**STUDY TEXT**
------------------------------------------------
Tough winter for owls: A report has said that owls have experienced an exceptionally tough winter.
A barn-owl is pictured on April 21, 2011 at a zoo in Amneville, France. (Christophe Verhaegen/AFP/Getty Images)
In some areas in North America, owls have had a difficult time finding food over the winter, with many dead or sick owls turning up.
The Associated Press reports that the sick, dead, and wounded owls are the result of “irruption,” according to ornithologists. The term refers to when hungry owls that spend the winter in Canada head south to seek food.
In Minnesota, many dead owls have been observed on the sides of roads, and injured or sick in bird feeders or at a wildlife rehab center in the state, reported AP. Geoff LeBaron, with the National Audubon Society, told the news agency that “they’re excruciatingly cute.”
Most have appeared in northern Minnesota and are mostly the tiny boreal owls, which are around 9 to 11 inches long, and have a 20 to 24-inch wingspan.
The owls head south because of a short supply of food, namely mice, voles, and lemmings. It could also be due to heavy snow cover that obscures the birds’ prey.
The boreal owl is found across Alaska, Canada, northern Eurasia, and is found in the western United States, according to Allaboutbirds.org.
The Minnesota Department of Natural Resources website says it makes a “po-po-po-po” whistling sound.
The owls, which feed mainly a night, are rarely found in Minnesota, according to the agency. It said the owls are relatively uncommon, but they are not considered a threatened species.
Irruptions have also been seen in parts of British Columbia, New England, and in other some southern Canadian provinces.
“They definitely are not having a, quote, normal year,” the University of Minnesota’s Raptor Center executive director Dr. Julia Ponder told AP. She said the Raptor Center is treating around 30 owls this week.
Frank Nicoletti, with the Hawk Ridge Bird Observatory in Duluth, said he has guided tours across the state to watch owls. On Tuesday, Nicoletti said he picked up three dead owls, but claimed that this winter’s irruption is “mild” compared with previous seasons.
------------------------------------------------
Collected data entries:

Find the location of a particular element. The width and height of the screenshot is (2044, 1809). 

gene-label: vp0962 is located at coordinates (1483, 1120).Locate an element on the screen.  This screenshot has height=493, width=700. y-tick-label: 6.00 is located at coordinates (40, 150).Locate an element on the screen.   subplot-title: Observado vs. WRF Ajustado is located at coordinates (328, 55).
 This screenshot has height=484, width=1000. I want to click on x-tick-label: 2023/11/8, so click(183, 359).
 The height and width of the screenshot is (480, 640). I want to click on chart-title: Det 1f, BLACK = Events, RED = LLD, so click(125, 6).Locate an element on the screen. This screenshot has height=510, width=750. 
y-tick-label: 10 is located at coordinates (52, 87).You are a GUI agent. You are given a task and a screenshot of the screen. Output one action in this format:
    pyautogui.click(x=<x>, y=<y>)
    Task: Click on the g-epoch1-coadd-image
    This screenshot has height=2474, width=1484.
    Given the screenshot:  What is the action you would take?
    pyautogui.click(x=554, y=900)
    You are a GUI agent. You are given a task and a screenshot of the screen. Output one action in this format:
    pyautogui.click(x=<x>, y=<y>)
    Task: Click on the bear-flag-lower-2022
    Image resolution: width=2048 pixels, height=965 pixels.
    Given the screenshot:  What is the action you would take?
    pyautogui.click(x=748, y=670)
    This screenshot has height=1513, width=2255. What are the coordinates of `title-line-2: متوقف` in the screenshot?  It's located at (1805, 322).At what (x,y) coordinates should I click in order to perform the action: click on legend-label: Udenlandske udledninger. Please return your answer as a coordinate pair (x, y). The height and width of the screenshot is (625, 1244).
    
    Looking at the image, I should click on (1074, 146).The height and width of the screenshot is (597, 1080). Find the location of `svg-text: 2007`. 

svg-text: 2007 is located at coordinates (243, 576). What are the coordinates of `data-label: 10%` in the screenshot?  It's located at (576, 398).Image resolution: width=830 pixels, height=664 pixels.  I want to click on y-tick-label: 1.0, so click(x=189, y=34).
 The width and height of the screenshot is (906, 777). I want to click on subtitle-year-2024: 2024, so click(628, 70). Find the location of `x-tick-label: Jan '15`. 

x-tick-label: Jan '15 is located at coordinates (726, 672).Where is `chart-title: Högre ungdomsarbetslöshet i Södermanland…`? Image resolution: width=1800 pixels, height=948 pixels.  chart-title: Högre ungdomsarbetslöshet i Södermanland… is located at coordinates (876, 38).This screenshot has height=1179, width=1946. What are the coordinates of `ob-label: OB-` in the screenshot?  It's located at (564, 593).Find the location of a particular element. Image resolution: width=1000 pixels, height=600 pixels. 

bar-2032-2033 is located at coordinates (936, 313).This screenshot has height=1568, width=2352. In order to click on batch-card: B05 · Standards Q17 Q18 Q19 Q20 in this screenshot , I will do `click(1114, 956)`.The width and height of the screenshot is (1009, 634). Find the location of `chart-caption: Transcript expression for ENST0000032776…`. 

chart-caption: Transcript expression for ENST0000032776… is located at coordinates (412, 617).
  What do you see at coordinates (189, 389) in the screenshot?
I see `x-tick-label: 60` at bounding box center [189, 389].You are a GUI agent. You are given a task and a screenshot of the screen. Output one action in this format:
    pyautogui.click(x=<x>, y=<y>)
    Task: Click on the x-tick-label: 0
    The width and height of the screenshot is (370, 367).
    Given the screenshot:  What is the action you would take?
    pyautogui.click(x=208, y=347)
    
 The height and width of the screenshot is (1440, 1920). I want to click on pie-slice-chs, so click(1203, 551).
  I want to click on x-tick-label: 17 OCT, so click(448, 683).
------------------------------------------------
**WHAT YOU NEED TO DO**
a: According to the owl report, why do the owls head south over the winter?
b: Update the owl report's passage starting at "In some areas" and ending at "to seek food.", replacing "ornithologists" with "bird experts".

**RESULTS IN ORDER**
a: The owls head south because food is in short supply, namely mice, voles, and lemmings. Heavy snow cover that hides their prey could also be a cause.

b:
In some areas in North America, owls have had a difficult time finding food over the winter, with many dead or sick owls turning up.
The Associated Press reports that the sick, dead, and wounded owls are the result of “irruption,” according to bird experts. The term refers to when hungry owls that spend the winter in Canada head south to seek food.